Where AI Fits in the Modelling Process
Financial modelling has several stages, each with different AI applications:
| Stage | AI can help with |
|---|---|
| Planning the structure | Layout design, tab structure, input/output architecture |
| Formula writing | Complex formulas, dynamic calculations, array functions |
| Assumptions documentation | Writing clear assumption descriptions |
| Sense-checking | Logic review, common error checking |
| Scenario analysis | Structuring scenario tables, describing outputs |
| Model commentary | Explaining outputs in plain English |
Designing Model Structure
Before building, use AI to think through architecture:
"I need to build a 3-year financial model for a [type of business]. Key inputs: [list]. Key outputs: [list]. Suggest the tab structure, the logic flow between tabs, and any commonly missed line items for this type of model. Flag any structural pitfalls I should avoid."

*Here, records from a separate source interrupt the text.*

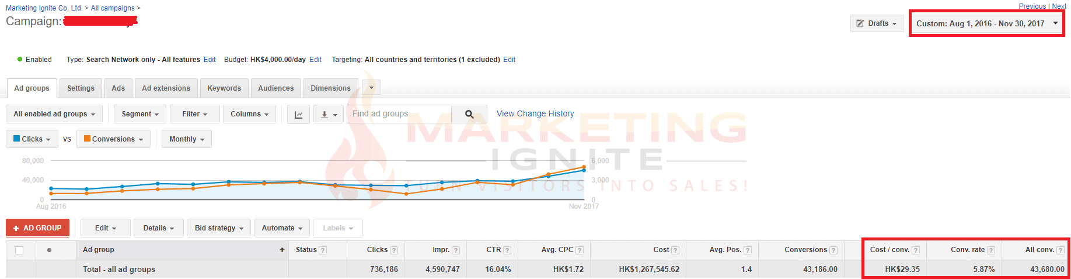
Task: Click the help icon next to CTR
Action: tap(507, 250)
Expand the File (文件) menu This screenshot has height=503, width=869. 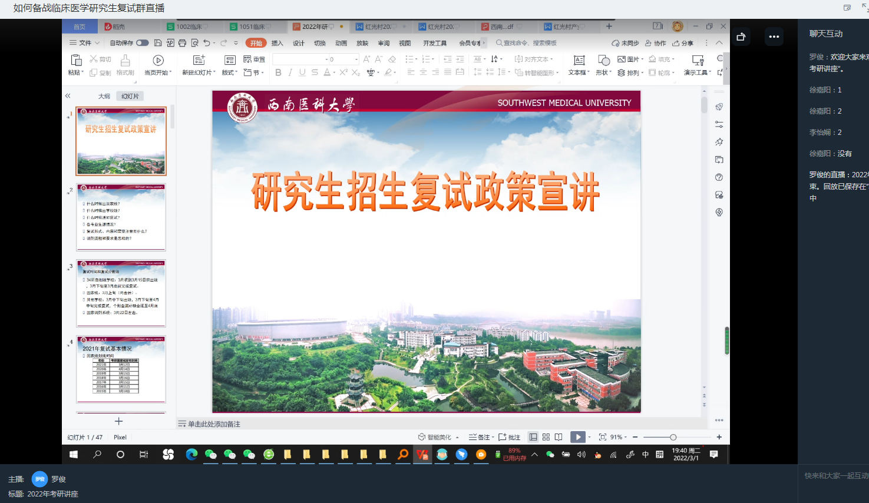(x=81, y=43)
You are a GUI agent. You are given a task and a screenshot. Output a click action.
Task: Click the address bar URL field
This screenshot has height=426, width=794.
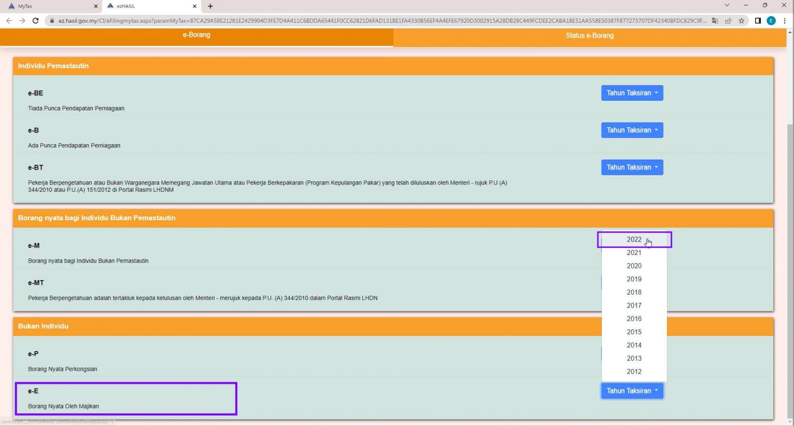[x=362, y=21]
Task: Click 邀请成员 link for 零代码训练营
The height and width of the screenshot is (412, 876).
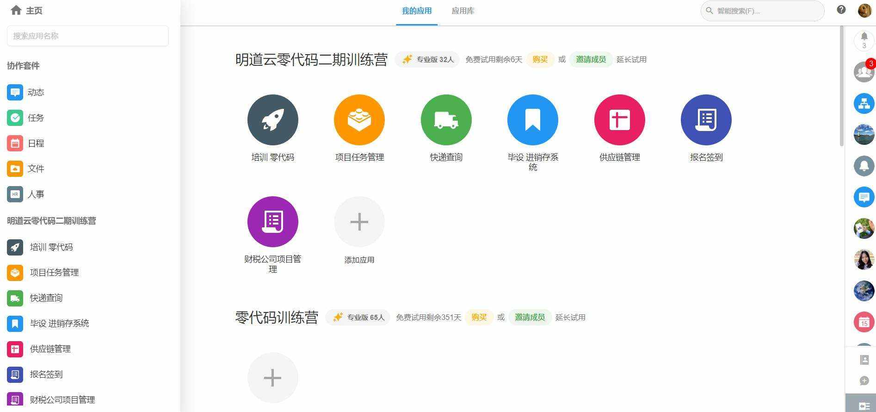Action: tap(530, 317)
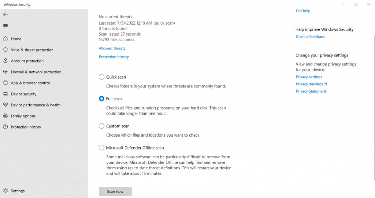The image size is (375, 198).
Task: Open the Allowed threats link
Action: pos(112,48)
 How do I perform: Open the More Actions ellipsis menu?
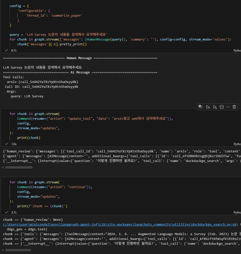228,107
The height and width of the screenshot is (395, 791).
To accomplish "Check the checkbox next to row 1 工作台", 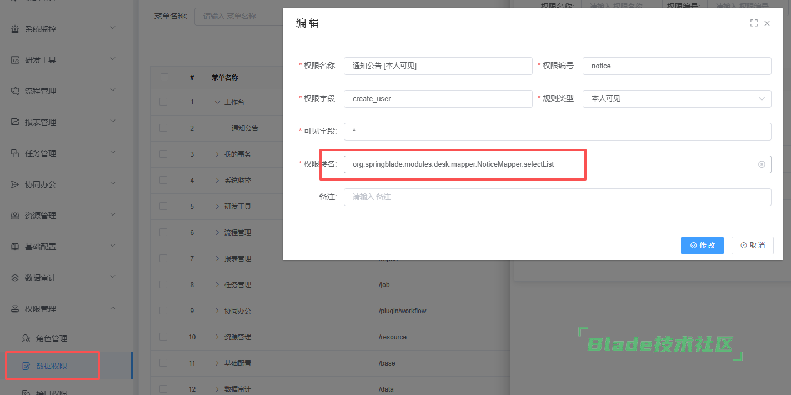I will pyautogui.click(x=163, y=102).
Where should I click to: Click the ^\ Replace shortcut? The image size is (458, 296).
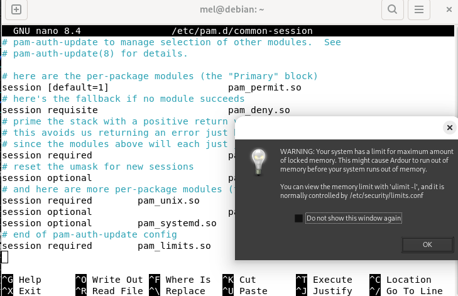(x=180, y=291)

This is especially valuable when you're building models for unfamiliar business types.
Formula Writing
This is the highest-value immediate application. Describe what you need in plain English:
"Write an Excel formula that:
- Looks up a customer name from column A in a table on the 'Rates' sheet
- Returns the corresponding rate from column C of that table
- If the customer isn't found, return the default rate from cell B2 on the 'Rates' sheet
- Use IFERROR to handle errors cleanly"
"Write an Excel SUMIFS formula that sums values in column D where:
- Column A matches a date range (from B1 to B2)
- Column B equals 'Actual' (not 'Budget')
- Column C is not empty"
"Write a dynamic array formula that returns a unique list of all division names from column B, sorted alphabetically."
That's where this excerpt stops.